In the digital-first economy, as the data volume continues to grow exponentially, marketers are looking at ways to harness customer data and create optimal customer experiences and generate value out of these interactions. Data-savvy enterprises are adding data science as a capability within their organizations to help generate insights from their customer’s transactional, operational, behavioral data. Artificial Intelligence (AI) is a key competence for businesses looking to create personalized, at-scale customer experiences while keeping costs of these operations down. As per McKinsey’s ‘2020 State of AI study’ 79% of respondents attribute a direct revenue increase due to AI adoption in sales and marketing functions.
The path to AI adoption for Data Scientists (DS), however, isn’t easy, since wrangling large amounts of enterprise data to use in machine learning models is time consuming and complex. In fact, evidence suggests that ~80% of data science projects fail to go into production due to data access, availability, and quality issues, among a host of obvious other reasons. This implies that data scientists spend unproportionate amount of time on preparing data rather than creating insights from the data. Furthermore, enterprise data in most instances is siloed, and customer profiles created from this data is usually fragmented – thereby reducing the impact or ability to create anything meaningful for the customer. And finally, working in accordance with privacy and regulations increases the complexity in managing data.
To overcome some of the challenges above and to reduce time and effort, Adobe Experience Platform provides DS the support needed to accelerate generating actionable insights using machine learning models.
Figure 1: Adobe Experience Platform
- Data collection and unification of a customer’s 360 profile and making the profile available in real-time to activate on the Adobe EDGE network.
- Query service to interact with the data and data science workspace for generating machine learning models.
- Activating the data across Adobe Experience Cloud and non-Adobe products to create a personalized experience.
For AI adoption, the DS team focuses on data acquisition steps before they can start to build any ML models. The AEP platform speeds up the data acquisition steps by providing tools that reduce effort during data preparation.
- Data Ingestion: the platform is built on lambda architecture that allows for streaming and batch ingestion of data. Batch data can be ingested in ML-friendly parquet format that reduces a transformation step to use this data.
- Data Standardization: data ingested in the platform conforms to Experience Data Model (XDM) schema which ensures a standard interpretation of data in the platform. There are also industry standard schemas to leverage for most common use cases which can be enhanced further by using mixins to suit requirements.
- Data Exploration: Query service allows for data exploration using SQL to understand the data better.
- Data Compliance: Data ingested in the platform is classified based on governance and privacy restrictions ensuring no PII data is incorrectly or illegally used within the platform.
These features not only address the data quantity and quality issues, but by creating a standard definition of data across the platform, ensures ML model output accuracy.

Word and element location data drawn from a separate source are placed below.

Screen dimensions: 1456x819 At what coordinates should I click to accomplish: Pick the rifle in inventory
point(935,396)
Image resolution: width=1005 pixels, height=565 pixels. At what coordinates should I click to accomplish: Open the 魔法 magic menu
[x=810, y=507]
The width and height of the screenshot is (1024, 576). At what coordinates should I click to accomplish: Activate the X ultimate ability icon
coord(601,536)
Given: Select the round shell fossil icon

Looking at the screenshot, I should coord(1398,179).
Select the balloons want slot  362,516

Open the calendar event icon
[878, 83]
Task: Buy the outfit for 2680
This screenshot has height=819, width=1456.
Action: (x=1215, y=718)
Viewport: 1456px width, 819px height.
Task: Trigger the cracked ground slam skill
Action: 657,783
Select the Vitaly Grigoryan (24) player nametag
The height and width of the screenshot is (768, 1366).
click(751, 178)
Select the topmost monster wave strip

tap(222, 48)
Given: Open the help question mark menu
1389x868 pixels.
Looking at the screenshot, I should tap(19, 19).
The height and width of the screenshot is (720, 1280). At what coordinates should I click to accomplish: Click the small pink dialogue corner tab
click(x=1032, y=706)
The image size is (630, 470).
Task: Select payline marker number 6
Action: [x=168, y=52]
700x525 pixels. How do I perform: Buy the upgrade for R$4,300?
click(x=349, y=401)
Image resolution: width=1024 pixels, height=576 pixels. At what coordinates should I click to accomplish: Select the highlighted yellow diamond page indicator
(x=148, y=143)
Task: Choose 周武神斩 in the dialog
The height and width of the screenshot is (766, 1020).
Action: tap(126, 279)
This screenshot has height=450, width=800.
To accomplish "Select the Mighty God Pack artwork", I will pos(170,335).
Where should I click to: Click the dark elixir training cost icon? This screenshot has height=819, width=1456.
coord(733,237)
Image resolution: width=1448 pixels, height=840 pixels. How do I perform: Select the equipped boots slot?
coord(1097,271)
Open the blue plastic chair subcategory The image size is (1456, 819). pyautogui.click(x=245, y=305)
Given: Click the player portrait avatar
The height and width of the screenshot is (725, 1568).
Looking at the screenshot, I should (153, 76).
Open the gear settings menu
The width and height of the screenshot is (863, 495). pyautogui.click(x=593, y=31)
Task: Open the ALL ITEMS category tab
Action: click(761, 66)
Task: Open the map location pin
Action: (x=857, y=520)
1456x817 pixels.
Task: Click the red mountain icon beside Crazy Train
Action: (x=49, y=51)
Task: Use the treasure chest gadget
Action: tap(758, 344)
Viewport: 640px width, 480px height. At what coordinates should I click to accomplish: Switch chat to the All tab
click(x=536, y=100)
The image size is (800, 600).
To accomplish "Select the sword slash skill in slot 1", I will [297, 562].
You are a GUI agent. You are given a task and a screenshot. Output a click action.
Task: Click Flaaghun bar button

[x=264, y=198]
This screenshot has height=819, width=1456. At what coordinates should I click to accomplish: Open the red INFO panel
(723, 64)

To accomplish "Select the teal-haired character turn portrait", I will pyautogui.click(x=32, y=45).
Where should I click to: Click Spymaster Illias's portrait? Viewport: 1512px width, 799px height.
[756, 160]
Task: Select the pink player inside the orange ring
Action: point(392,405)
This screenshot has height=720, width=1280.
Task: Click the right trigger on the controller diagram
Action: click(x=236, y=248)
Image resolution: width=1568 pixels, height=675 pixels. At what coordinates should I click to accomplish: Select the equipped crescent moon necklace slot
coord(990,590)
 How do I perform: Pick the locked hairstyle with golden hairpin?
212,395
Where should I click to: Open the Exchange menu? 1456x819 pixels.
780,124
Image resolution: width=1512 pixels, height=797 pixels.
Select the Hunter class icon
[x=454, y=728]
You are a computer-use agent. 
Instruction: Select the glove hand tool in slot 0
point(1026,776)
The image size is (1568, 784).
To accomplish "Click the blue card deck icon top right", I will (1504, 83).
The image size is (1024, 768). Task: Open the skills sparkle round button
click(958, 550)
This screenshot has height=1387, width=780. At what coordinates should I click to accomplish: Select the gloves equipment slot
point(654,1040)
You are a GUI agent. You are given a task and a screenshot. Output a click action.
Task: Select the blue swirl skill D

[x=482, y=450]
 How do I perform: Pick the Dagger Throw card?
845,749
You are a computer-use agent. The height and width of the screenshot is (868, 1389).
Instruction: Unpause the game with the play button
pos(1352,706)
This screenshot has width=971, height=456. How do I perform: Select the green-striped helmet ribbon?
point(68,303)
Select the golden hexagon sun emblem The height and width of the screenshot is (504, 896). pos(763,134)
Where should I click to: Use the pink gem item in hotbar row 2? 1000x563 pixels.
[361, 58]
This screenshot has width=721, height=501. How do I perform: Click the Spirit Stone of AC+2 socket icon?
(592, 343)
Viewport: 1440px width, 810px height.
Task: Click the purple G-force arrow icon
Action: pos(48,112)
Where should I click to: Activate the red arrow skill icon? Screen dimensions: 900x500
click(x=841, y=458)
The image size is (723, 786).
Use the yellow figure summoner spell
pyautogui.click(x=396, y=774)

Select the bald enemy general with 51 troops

Data Science Journey Steps
The ingestion and organization of data is essential to the model workflows as it removes the lengthy process of data preparation and improves the pace at which insights from the data can be generated. Data Science Workspace gives DS the tools to create the model from scratch and deploy it to production. The built-in Sensei AI framework provides a mechanism for DS to organize and manage ML services, from algorithm onboarding, through experimentation, and finally to service deployment.
Figure 2: Workflow to create Machine Learning Model
Model Selection & Feature Engineering
With the data centralized and standardized into XDM schemas, DS have the option to use pre-built ML recipes, build a recipe from scratch or import their existing recipe from Github. Data prep to extract features is made less tedious with some time saving components built into feature engineering framework such as reuse of feature pipeline entities, auto compute score to indicate data quality, and automatically extract a combination of features for an ML model.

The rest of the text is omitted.